The Venice Biennale, a world-renowned visual arts exhibition, attracts artists from all over the world to showcase their talent. It is every artist's dream to participate in the international spectacle, whether taking the stage as a representative of a country or an art organisation.

This June, an assemblage of Hong Kong artists journeyed to Venice to meet with art ambassadors from over a hundred nations and areas for a cross-cultural repartee on a truly global scale.

Star Fairy, Hong Kong's entry, is the collective brainchild of local artists Amy Cheung, Map Office and Hiram To initiated by arts veteran Norman Ford. The exhibition is designed to invite viewers to contemplate how the city of Hong Kong projects itself globally.

Operating like a ferris wheel, Cheung's exhibit Devil's Advocate is essentially a gigantic freezer where ice sculptures of human figures are preserved. The creative duo, Mr Laurent Gutierrez and Ms Valérie Portefaix of Map Office, carpet a replica of Hong Kong Island with oyster shells and populate the mist-filled isle with mechanical parrots in a project forthrightly entitled Concrete Jungle / The Parrot's Tale. To's installation, I Love You More Than My Own Death, explores our fascination with the three spectacles of power, greed and self-interest.

How far did Star Fairy succeed in boggling the mind to contemplate?

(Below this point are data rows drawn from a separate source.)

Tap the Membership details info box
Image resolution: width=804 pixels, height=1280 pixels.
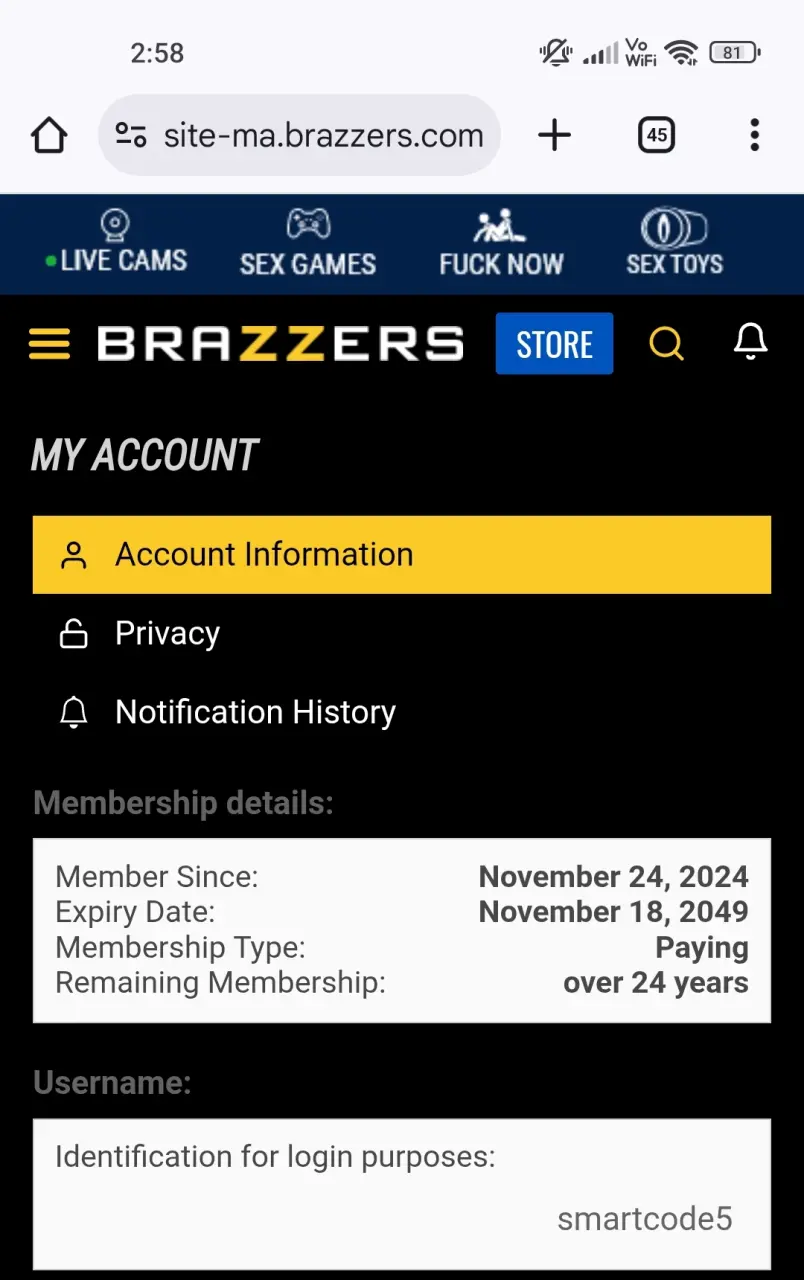(x=402, y=930)
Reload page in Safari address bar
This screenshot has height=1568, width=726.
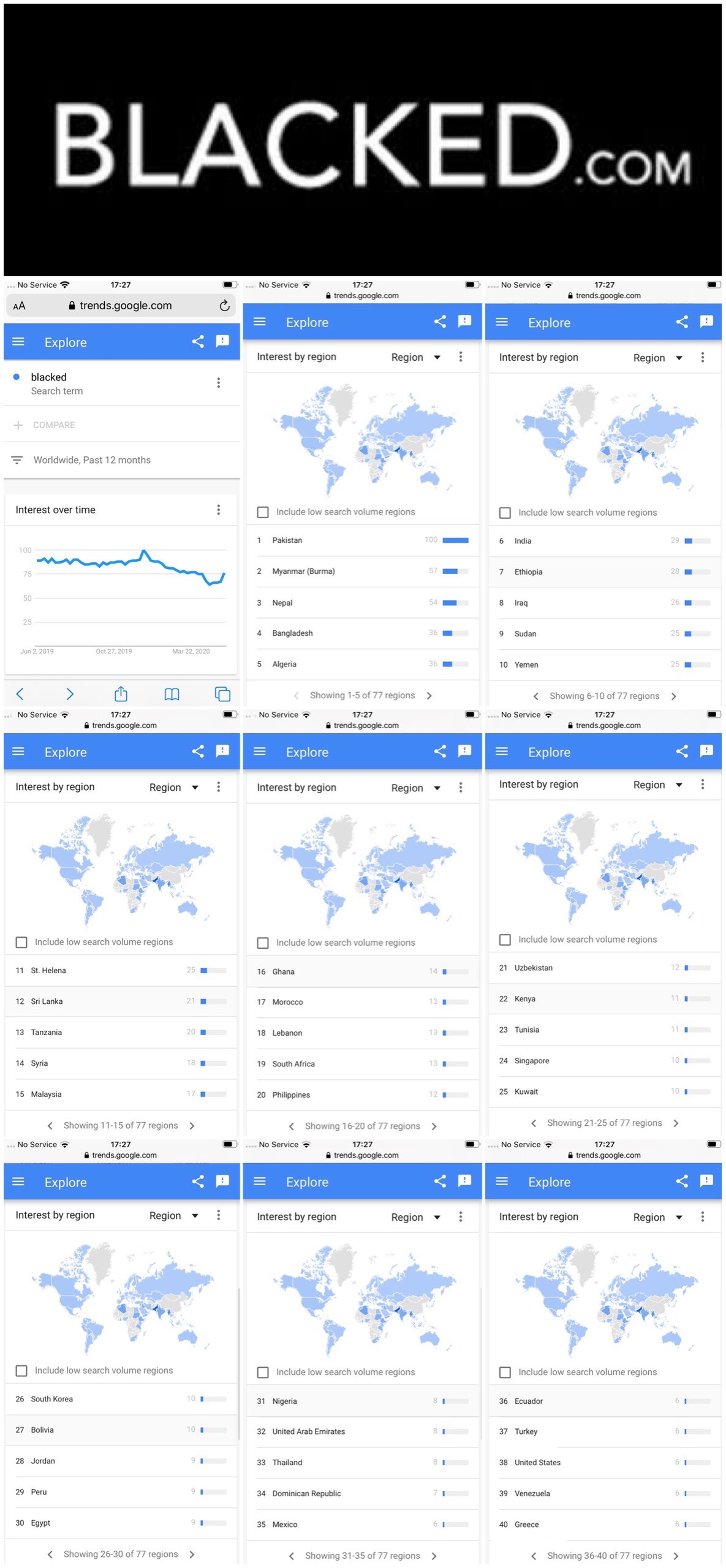point(224,306)
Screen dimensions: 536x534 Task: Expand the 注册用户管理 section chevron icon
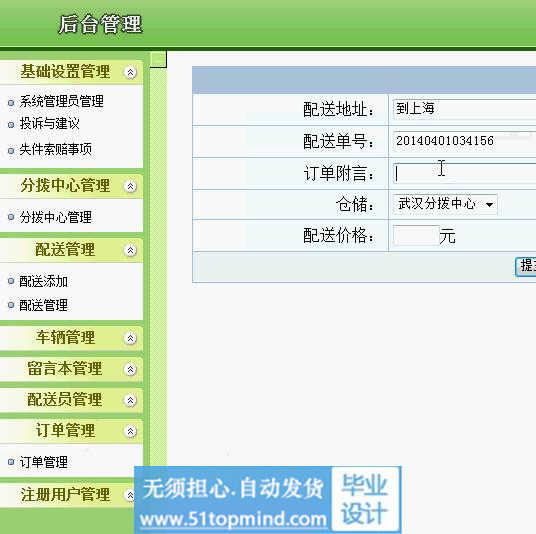pyautogui.click(x=130, y=495)
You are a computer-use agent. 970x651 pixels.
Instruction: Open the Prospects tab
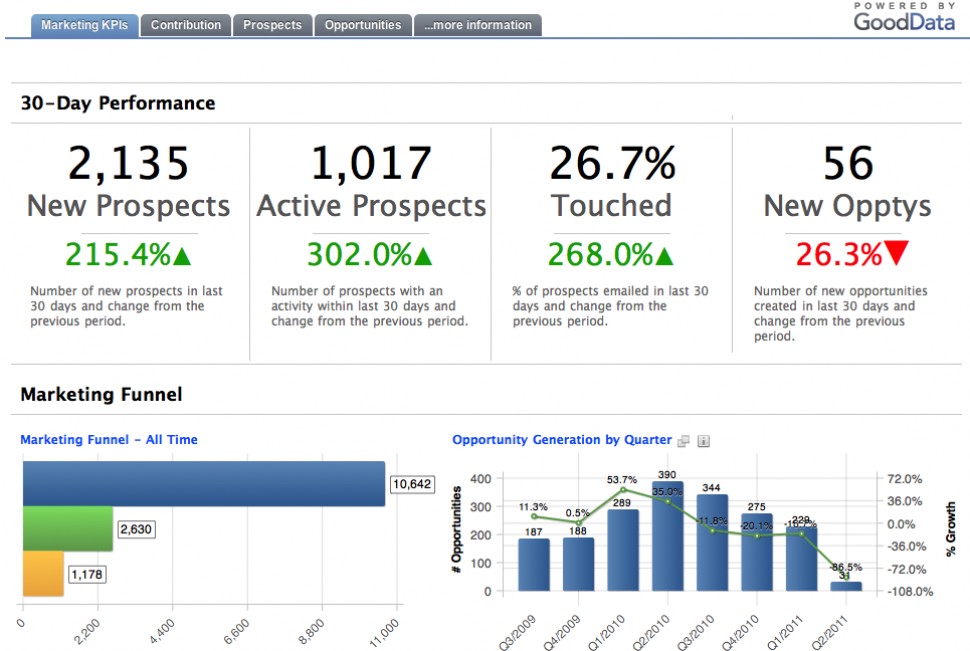272,25
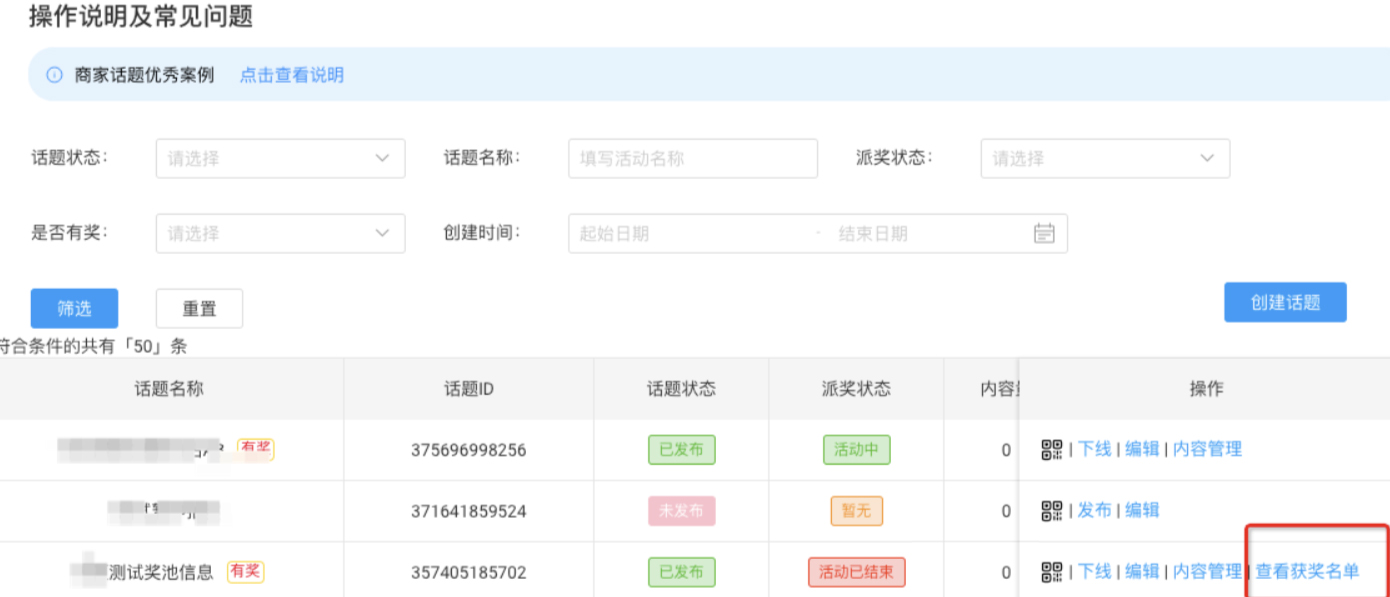
Task: Click the 重置 reset button
Action: [x=199, y=308]
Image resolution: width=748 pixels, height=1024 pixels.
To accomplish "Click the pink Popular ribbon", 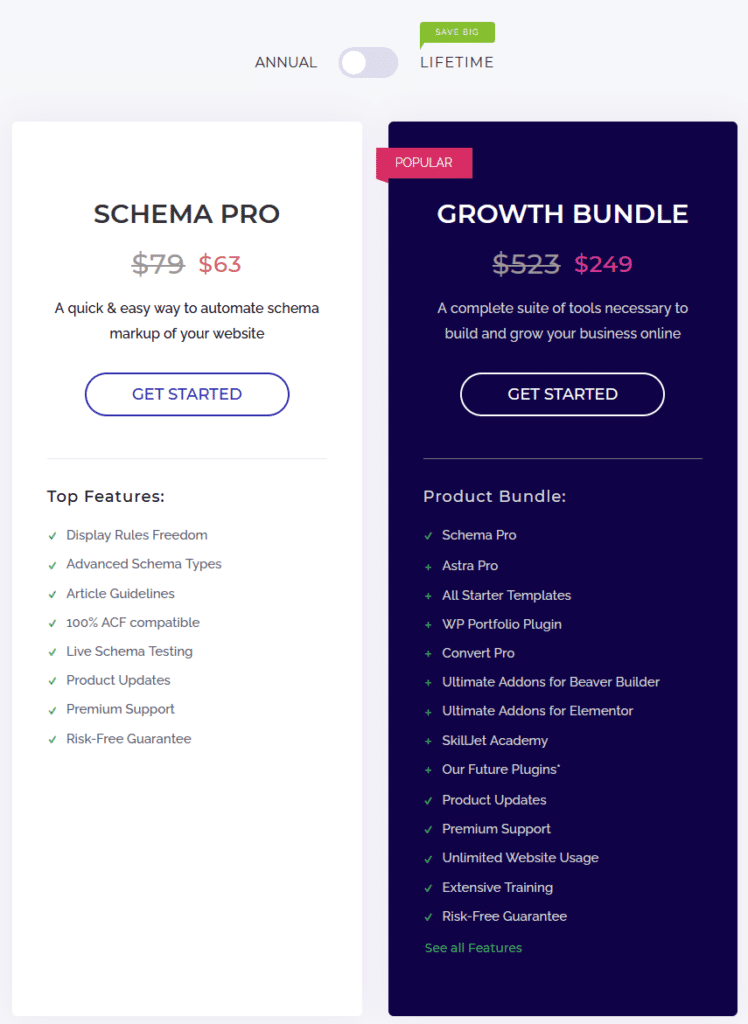I will pyautogui.click(x=424, y=162).
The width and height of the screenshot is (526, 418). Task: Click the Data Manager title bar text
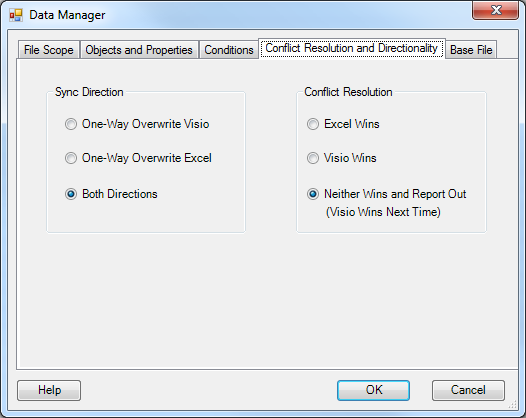point(67,15)
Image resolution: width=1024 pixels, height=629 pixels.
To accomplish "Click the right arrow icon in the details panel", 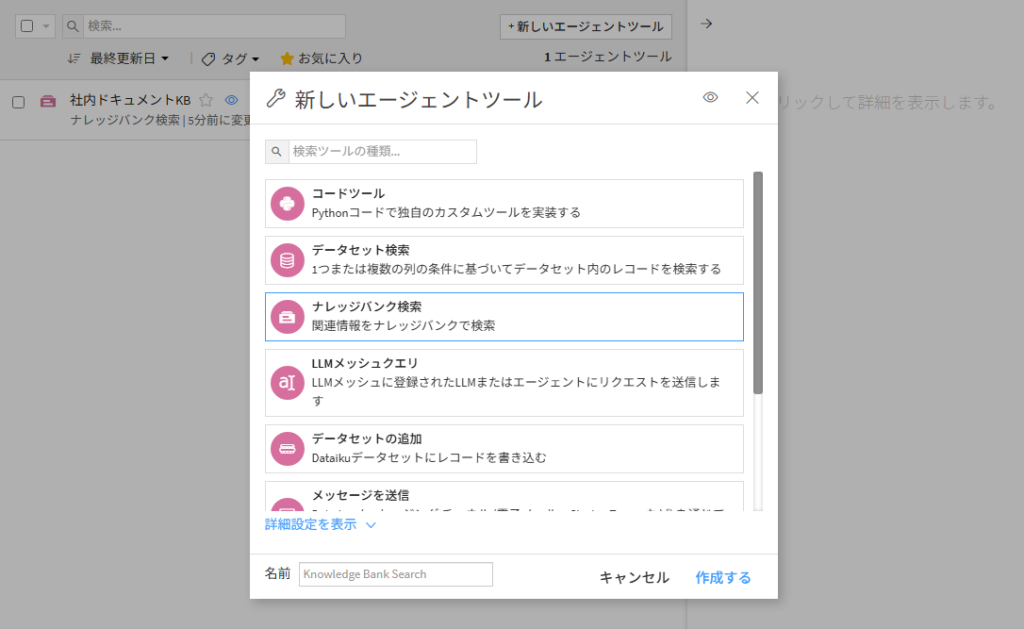I will click(705, 24).
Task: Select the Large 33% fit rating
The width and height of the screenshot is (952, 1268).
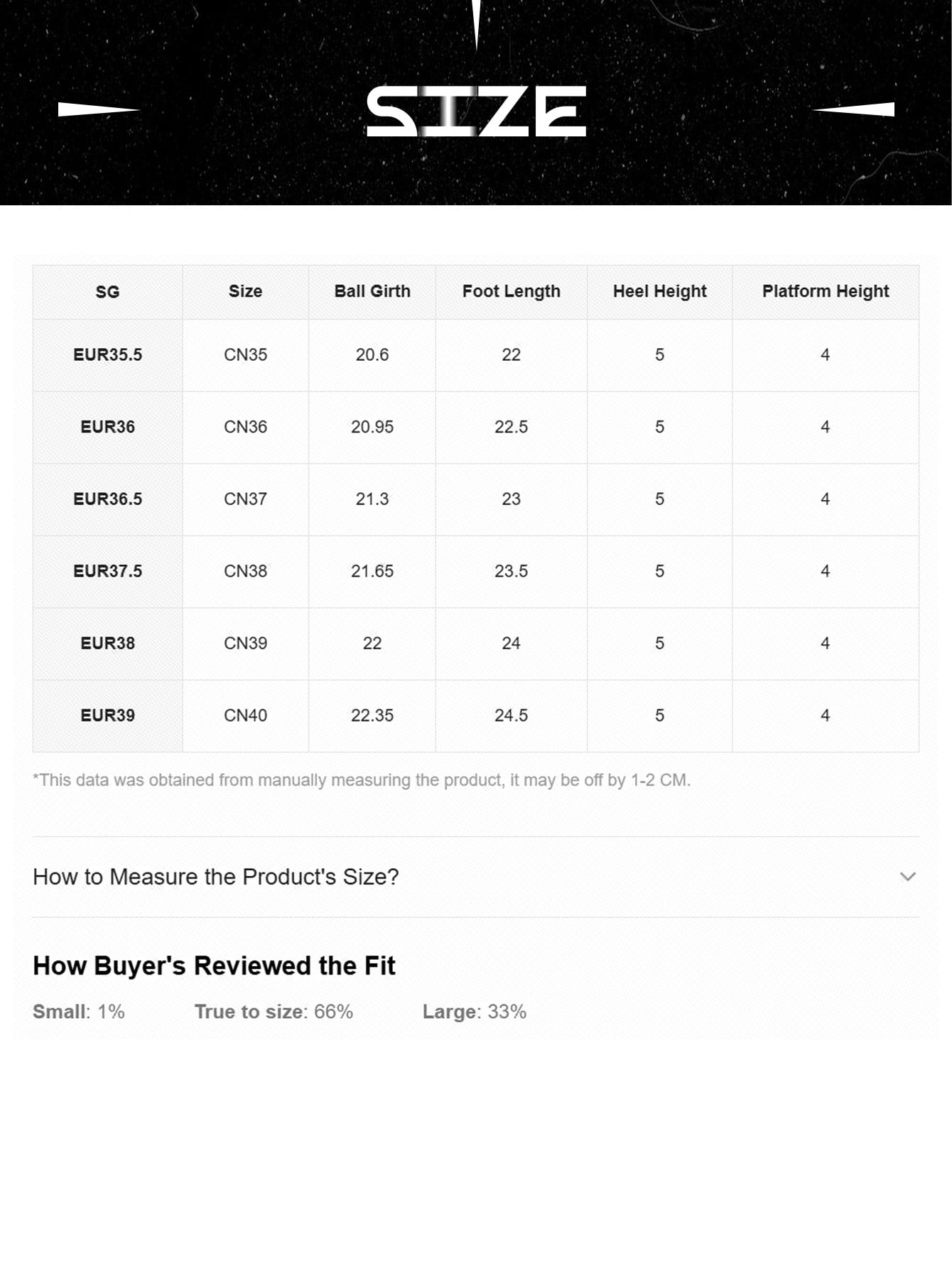Action: [x=474, y=1012]
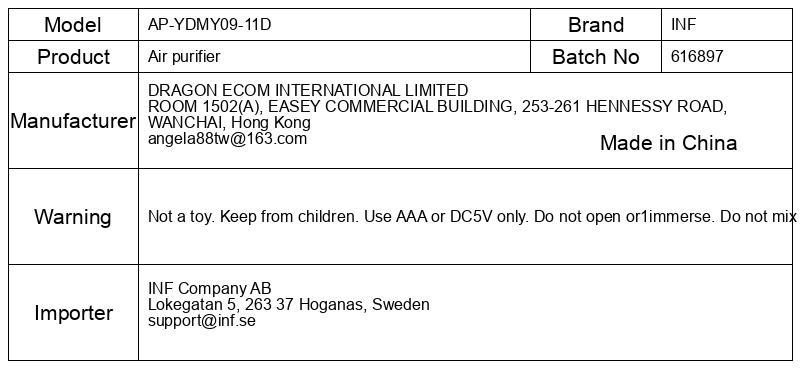Select batch number 616897
This screenshot has width=800, height=380.
(x=697, y=57)
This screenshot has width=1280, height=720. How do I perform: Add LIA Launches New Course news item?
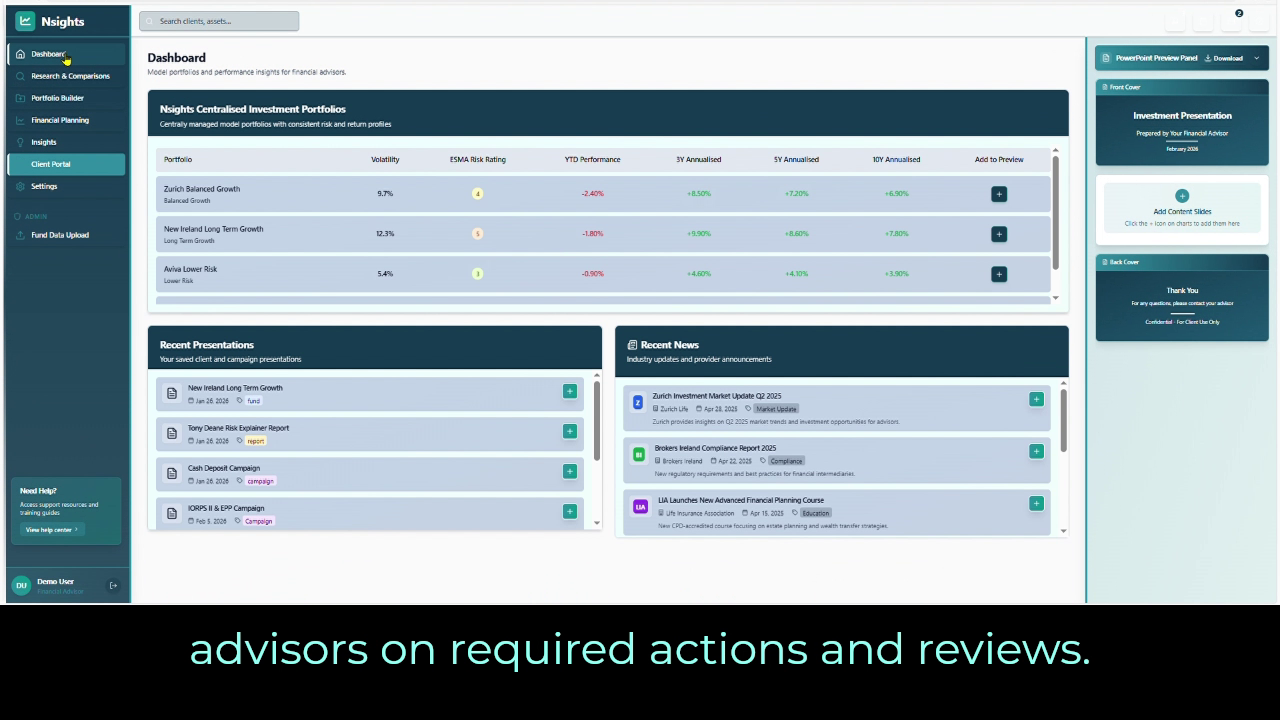point(1036,503)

Allegorical, From Inside and Out

When the curtain lifted on the Venice Biennale on 8 June, all eyes were fixed on the Map Office exhibit at the courtyard. The "concrete jungle" in question is paved with oyster shells, damp and overcast with misty air. Its inhabitants are a small flock of mechanical parrots, which upon approaching, take viewers aback with their sharp-tongued, pentalingual gift. Shaped after the Hong Kong island, the oyster shells that tile the entire body of work were shipped all the way from their harvesting farm in Lau Fau Shan to Venice. Oyster is used as a powerful and pervasive medium to present the territory. Coming from an oyster farm in the north of Hong Kong, these bivalves thrive and multiply by the million, sculpting a unique landscape that is tied in with the changing climate and retroceding border crossings to the Mainland.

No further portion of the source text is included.